The existential question for the SPD isn’t whether they can form another grand coalition or secure a ministry here or there. It’s whether they have the intellectual courage to recognise that their current trajectory leads to extinction. The Danish Social Democrats didn’t abandon progressive values; they prioritised the maintenance of the social contract that makes those values sustainable. They recognised that unlimited migration and robust welfare states exist in tension, not harmony.
Germany’s political establishment treats the AfD as a moral aberration rather than a predictable consequence of policy failures. This comfortable delusion allows them to avoid the uncomfortable truth: the AfD exists because mainstream parties have failed to address legitimate concerns. Each percentage point the AfD gains is not evidence of resurging fascism but of establishment malpractice.
The clock is ticking for Germany’s oldest party. Either the SPD will embrace a Danish-style recalibration that acknowledges working-class concerns while maintaining progressive economic policies, or it will continue its slide into irrelevance. The tragedy for German democracy is that as the SPD withers, the space for extremism grows.

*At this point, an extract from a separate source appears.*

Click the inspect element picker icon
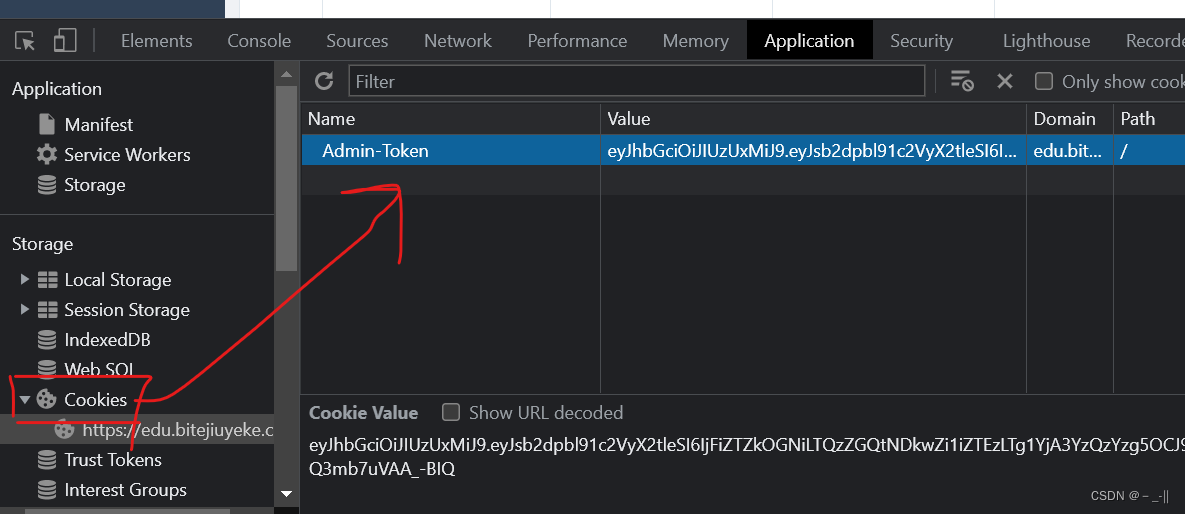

For British observers, Germany’s left-wing implosion offers a cautionary tale. Political parties exist to represent voters, not to lecture them. When parties forget this basic truth, voters find alternatives – however unsavory. If the SPD cannot learn this lesson from their Danish counterparts, they may soon find themselves studying it in the political wilderness. The German working class hasn’t abandoned social democracy; social democracy has abandoned them.
What’s particularly striking about the Danish approach is its unapologetic pragmatism. While occasionally crossing the boundaries of polite progressive discourse, Denmark’s Social Democrats have demonstrated that protecting the welfare state sometimes requires uncomfortable decisions. Their policies aren’t adopted from right-wing playbooks but from the recognition that unlimited immigration and comprehensive social benefits exist in fundamental tension.
By implementing measures that would make German SPD politicians reach for their smelling salts – deportations to parts of Syria, offshore asylum processing, strict limits on ethnic concentration in neighborhoods – the Danish left has reclaimed territory once ceded to populists. The result? A dramatic realignment that saw the right-wing Danish People’s party become a political footnote.
This isn’t just a victory for the left; it’s a restoration of functional democracy. The SPD could achieve the same by acknowledging a simple truth: maintaining Germany’s generous welfare state requires a pragmatic approach to who can access it. The Danish lesson is clear – social democracy doesn’t have to choose between winning elections and maintaining its values. But it does need to recognise that protecting the most vulnerable citizens sometimes means making difficult decisions about who those citizens are.